Some words on Preview.app

What I have to say about Preview is quite good. In Mac OS X 10.3, Preview was re-written, perhaps by Dominic Giampaulo, and it was hot. It opened PDFs in no time flat, and its searching capabilities were just so nice. In addition, it handled hyperlinks and tables of contents and other regular “PDF-like” stuff that had made it quite inferior to Acrobat Reader in the past.

The only problem was, it wasn’t part of the public Cocoa framework for displaying PDF files—only Preview itself could handle them as nicely. Anyone else (TeXShop, say) had to rely on bare bones it-works-but-there’s-no-bells-OR-whistles functionality.

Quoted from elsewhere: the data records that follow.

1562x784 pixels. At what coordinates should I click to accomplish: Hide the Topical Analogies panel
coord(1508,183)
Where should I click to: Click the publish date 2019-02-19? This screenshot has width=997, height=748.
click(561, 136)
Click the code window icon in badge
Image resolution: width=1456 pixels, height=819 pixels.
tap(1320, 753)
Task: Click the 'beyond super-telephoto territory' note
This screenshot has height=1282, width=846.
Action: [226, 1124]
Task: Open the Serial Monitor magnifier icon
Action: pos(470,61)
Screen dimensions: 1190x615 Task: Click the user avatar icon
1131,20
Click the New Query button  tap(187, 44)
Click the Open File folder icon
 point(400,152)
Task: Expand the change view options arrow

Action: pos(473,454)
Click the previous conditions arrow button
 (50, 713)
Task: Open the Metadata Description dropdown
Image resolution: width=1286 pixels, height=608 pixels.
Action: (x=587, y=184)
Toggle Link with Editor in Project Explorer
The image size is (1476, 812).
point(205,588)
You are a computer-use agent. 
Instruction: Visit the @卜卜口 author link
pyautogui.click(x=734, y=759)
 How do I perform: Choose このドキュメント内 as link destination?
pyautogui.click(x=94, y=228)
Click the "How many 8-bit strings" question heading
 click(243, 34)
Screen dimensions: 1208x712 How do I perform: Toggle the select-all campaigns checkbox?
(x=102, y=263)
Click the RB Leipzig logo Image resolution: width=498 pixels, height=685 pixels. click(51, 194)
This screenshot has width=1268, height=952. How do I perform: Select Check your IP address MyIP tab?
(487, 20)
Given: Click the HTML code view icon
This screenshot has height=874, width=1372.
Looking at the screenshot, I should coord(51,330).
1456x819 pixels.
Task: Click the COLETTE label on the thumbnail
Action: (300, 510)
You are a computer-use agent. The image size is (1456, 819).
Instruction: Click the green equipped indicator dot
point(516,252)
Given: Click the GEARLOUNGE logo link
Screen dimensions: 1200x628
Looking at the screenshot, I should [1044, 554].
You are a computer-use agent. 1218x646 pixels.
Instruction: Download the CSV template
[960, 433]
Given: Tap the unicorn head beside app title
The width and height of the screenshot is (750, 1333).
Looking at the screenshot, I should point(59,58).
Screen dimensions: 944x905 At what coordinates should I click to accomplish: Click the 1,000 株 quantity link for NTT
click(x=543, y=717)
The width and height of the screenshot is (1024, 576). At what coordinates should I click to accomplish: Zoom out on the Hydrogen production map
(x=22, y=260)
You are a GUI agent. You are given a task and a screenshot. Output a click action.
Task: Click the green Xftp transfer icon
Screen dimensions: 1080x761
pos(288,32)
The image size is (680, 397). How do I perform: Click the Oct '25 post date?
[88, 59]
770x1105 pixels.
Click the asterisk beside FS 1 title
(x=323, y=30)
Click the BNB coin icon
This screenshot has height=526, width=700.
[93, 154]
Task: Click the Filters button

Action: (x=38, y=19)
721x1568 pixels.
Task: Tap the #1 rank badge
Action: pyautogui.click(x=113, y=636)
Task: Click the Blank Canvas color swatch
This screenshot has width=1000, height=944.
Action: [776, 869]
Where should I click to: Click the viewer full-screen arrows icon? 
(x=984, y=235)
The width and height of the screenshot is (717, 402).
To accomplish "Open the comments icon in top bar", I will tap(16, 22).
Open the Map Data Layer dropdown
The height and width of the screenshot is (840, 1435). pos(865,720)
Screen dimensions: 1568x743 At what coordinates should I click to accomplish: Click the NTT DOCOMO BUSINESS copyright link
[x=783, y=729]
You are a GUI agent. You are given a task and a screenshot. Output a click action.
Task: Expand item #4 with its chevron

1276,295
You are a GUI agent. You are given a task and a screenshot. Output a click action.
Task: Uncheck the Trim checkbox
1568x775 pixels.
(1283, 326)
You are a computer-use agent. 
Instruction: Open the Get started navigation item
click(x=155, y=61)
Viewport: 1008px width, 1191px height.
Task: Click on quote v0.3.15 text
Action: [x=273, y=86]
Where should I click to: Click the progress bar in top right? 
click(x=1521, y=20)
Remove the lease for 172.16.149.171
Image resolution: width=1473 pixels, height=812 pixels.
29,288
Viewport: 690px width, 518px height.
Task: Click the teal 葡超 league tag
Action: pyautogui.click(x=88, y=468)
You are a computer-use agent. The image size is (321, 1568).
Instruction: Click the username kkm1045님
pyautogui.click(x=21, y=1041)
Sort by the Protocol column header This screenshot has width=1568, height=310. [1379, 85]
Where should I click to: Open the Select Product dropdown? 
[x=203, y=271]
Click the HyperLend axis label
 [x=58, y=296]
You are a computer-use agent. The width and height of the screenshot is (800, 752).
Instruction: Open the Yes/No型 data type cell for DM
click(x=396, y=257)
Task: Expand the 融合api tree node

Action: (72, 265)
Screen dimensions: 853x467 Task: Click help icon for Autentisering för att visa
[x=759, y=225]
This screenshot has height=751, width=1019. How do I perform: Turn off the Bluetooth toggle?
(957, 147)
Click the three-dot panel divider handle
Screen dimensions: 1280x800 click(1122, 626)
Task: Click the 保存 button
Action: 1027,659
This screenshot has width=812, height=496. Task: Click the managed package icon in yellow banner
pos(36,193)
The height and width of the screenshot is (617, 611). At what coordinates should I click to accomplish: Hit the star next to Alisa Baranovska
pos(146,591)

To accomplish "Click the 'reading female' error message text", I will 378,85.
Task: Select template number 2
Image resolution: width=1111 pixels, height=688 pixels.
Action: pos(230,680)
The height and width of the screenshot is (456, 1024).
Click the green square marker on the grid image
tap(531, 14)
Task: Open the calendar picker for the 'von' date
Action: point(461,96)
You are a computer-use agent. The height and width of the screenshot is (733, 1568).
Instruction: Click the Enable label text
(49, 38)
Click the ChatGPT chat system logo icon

With Tiger, Apple released PDF-goodness on all in PDFKit. Now TeXShop handles PDFs as well as anyone, even if Spotlight (or something) seems to have slowed down Tiger’s Preview compared to Panther’s. Oh well, I’ve only a 867MHz Powerbook, so I can’t complain. And everyone was happy, especially since Preview was further updated to handle annotation and global bookmarks.

Except they did a shoddy job at adding new features. Annotations can only be circles or (exactly one font at exactly one size of) text, and after the document is saved they become baked in. That’s right: no editing or seeing what’s underneath after actually creating the annotation. So that feature is only really marginally useful.

And second, the global bookmarks menu is a really nice idea. What’s it for? I didn’t realise this for ages, but it’s to keep track of where you’re up to (or your favourite places in) in any number of PDF documents that you have been reading. So, that’s pretty cool once I started using it. Here’s the kicker, though. It only works with static file paths. Eh? If you move or rename the PDF, your bookmark dies. It greys out in the menu, but all you can do about it is go to the preferences and delete the bookmark.

WTF? I haven’t got around to programming in Cocoa yet, but I’m almost 100% sure that it’s not the hardest thing in the world to link a file such that its location in the file system is independent of whether or not you can access it. Case in point: aliases in the Finder. And if the Finder can do something, anyone can do better.

So that’s my much delayed Friday bug for Apple: bug #4273090

Summary: Preview can place global “bookmarks” in PDF files to make it easier to keep track of reading long documents. However, it links those bookmarks with static file paths; if the file moves then the bookmark is broken. A more robust method of linking to the PDF file should be used.

Steps to Reproduce:

  • Open a PDF, and add a bookmark to it from the Bookmarks menu.
  • Close the PDF, and notice that the Bookmarks menu allows you to open the file at the previous location.
  • Now move the original file.
  • The bookmark is greyed out, and the bookmark is broken. It can’t even be fixed: it can either remain there unusable, or it may be deleted.

Expected Results:
The file should be linked to its file system node, not its file path. The bookmark should not break when the PDF is moved.

Actual Results:
The file is linked via its path; renaming or moving the PDF breaks the bookmark.